• [What the task asks] Search the entries for the word "button". Copy every line where it turns up.

++++ Recorded data

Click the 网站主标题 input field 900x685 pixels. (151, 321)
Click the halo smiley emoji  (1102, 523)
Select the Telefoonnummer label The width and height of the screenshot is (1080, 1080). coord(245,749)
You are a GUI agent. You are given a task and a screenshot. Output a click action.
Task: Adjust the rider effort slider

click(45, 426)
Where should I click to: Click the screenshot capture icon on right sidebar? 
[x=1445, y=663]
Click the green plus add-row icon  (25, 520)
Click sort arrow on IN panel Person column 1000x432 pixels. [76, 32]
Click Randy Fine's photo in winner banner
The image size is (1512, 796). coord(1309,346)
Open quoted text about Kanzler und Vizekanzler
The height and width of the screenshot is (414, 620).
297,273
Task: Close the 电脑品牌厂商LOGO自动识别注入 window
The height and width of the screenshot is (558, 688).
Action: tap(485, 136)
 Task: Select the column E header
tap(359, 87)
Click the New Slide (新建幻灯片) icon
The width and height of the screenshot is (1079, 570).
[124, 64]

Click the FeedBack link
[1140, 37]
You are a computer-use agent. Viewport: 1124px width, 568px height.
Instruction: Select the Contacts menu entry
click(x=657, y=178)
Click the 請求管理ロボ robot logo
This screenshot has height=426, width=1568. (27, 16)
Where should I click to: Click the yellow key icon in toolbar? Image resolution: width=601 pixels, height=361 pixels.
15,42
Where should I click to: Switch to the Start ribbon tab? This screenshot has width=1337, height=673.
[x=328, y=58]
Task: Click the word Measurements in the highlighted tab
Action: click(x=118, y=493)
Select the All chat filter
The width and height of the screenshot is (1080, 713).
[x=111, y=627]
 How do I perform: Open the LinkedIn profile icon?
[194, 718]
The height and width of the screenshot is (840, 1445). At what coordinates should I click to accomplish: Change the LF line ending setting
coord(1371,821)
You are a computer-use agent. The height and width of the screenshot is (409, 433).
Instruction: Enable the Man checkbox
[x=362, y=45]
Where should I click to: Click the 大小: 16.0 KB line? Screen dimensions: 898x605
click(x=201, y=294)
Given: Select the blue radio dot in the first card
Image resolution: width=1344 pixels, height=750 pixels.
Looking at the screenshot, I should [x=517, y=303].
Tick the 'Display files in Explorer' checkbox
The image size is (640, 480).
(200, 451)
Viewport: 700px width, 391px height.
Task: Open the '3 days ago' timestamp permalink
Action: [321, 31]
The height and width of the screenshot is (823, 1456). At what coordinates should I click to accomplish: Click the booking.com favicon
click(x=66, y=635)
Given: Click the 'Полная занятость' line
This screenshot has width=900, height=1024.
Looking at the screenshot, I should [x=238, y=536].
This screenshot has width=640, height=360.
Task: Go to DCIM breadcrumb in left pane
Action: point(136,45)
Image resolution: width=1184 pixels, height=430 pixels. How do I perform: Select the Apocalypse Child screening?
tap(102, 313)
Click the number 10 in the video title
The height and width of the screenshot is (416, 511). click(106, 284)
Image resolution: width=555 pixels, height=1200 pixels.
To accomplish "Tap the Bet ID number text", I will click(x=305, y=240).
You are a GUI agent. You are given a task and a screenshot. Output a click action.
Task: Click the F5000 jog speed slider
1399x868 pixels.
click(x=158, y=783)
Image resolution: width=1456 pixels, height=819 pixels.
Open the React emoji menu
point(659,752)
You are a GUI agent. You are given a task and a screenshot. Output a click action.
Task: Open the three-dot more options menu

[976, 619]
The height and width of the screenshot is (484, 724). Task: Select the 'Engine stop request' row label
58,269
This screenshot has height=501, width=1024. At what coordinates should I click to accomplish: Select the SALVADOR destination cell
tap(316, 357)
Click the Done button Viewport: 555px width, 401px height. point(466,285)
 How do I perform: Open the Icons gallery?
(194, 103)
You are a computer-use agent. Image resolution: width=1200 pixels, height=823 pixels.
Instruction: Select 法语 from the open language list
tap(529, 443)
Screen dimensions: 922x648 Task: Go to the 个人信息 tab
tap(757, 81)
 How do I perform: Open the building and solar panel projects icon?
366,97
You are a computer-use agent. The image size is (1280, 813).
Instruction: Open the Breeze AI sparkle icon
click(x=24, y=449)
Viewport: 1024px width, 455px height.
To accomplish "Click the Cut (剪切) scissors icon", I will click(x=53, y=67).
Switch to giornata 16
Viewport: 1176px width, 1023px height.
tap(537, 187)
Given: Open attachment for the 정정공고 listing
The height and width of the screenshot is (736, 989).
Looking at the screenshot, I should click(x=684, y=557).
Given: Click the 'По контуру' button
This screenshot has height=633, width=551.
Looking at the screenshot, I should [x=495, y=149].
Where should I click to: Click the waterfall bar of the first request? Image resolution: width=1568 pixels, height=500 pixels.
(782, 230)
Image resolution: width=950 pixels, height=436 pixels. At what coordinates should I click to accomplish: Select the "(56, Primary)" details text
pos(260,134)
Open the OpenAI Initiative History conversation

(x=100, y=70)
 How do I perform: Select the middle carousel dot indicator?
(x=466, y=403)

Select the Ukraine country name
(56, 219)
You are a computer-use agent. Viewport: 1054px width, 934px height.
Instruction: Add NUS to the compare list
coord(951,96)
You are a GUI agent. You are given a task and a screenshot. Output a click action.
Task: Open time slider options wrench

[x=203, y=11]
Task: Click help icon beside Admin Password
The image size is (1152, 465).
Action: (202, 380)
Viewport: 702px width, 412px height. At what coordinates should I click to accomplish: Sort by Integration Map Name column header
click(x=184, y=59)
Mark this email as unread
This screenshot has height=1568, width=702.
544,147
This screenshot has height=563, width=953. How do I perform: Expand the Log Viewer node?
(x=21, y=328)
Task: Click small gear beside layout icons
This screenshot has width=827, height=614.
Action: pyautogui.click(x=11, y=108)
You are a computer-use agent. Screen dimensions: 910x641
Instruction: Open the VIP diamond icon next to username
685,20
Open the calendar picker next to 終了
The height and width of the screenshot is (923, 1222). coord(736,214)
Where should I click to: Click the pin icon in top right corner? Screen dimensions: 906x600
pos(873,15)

++++++++

• [Result for this task]
Click the Done button Viewport: 555px width, 401px height. point(466,285)
Given: Click the 'По контуру' button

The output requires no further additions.